For the spatial characterization, a ²⁵²Cf source was positioned on an 18 cm grid using 3 cm increments. At each point, 11 measurements were taken vertically using 4 cm increments. When looking at the response for a point source located anywhere in the drum, the standard deviation for the totals response is 2%. Plots of the axial and radial responses through the center of the sample cavity are shown in Figures 5 and 6. The dip at the top of the axial response is caused by gaps in the ³He detector coverage where the high voltage junction boxes for the top and side banks meet. The response at the bottom of the sample cavity is increased due to improved detector coverage and possible scatter off the steel in the rotator. Monte Carlo calculations are underway to determine if the axial response can be flattened by eliminating detectors in the bottom bank or decreasing the length of the corner detectors.

Figure 5.
Axial response through the center of the sample cavity.

Figure 6.
Radial response at the axial centerline of the sample cavity.

BACKGROUND EFFECTS

The effect of increased background due to sources stored near the counter was tested. A 0.3 m g ²⁵²Cf source (roughly equivalent to 1200 grams of ²⁴⁰Pu-effective or about 5 kg of high burnup Pu) was placed at various distances from the counter and measured. The totals and reals rates are shown in Figure 7. The impact of a large Pu source on the performance of the counter was estimated from this data.

Figure 7.
Totals and Reals rates from a ²⁵²Cf source positioned outside of the counter.
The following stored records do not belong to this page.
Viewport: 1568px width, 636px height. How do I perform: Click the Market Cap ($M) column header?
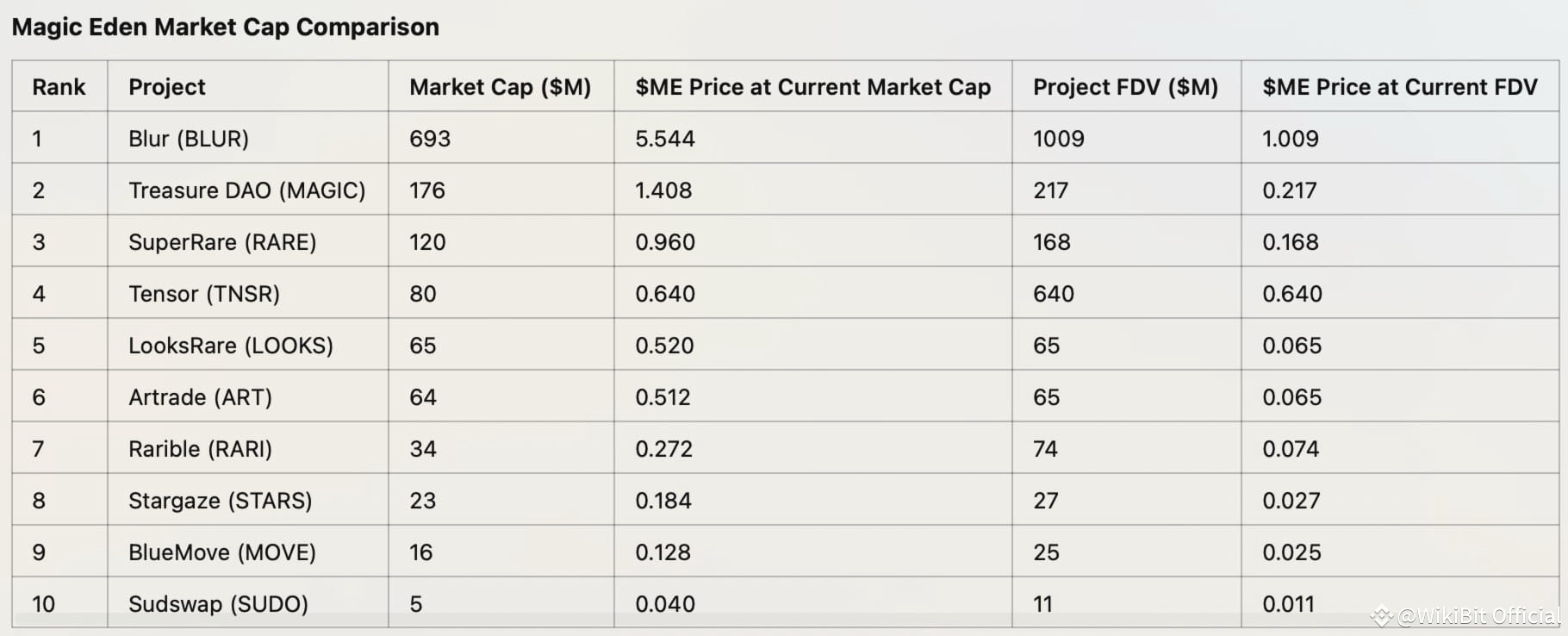500,87
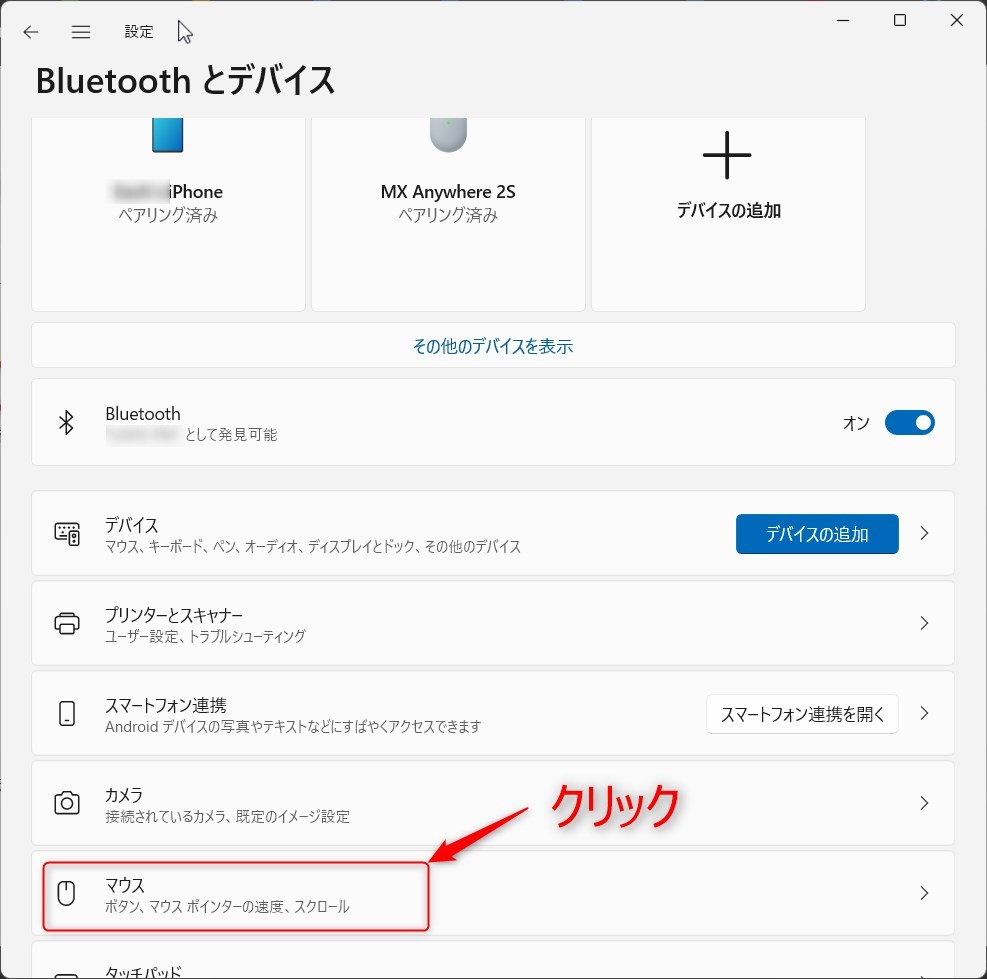This screenshot has height=979, width=987.
Task: Click the camera icon
Action: [x=67, y=803]
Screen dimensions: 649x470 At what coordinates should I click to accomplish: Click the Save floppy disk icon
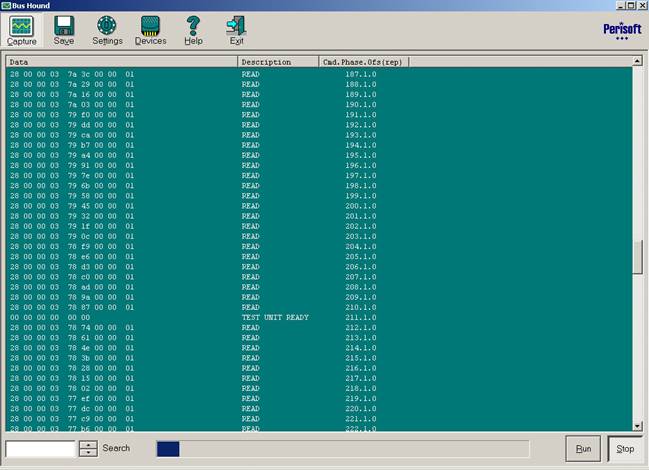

For example, a 2 kg source of moderate burnup Pu (22% ²⁴⁰Pu) stored one meter from the counter would raise the MDA from 2 mg to 55 mg ²⁴⁰Pu. This same source moving past the counter at a speed of 1 meter per second (closest approach 1 m) during an assay would increase the reported mass by only 2 mg ²⁴⁰Pu-effective.

An additional 20 cm of high density polyethylene shielding is available as an option for this counter. With this additional HDPE the 2 kg source would have no significant impact of the assay results.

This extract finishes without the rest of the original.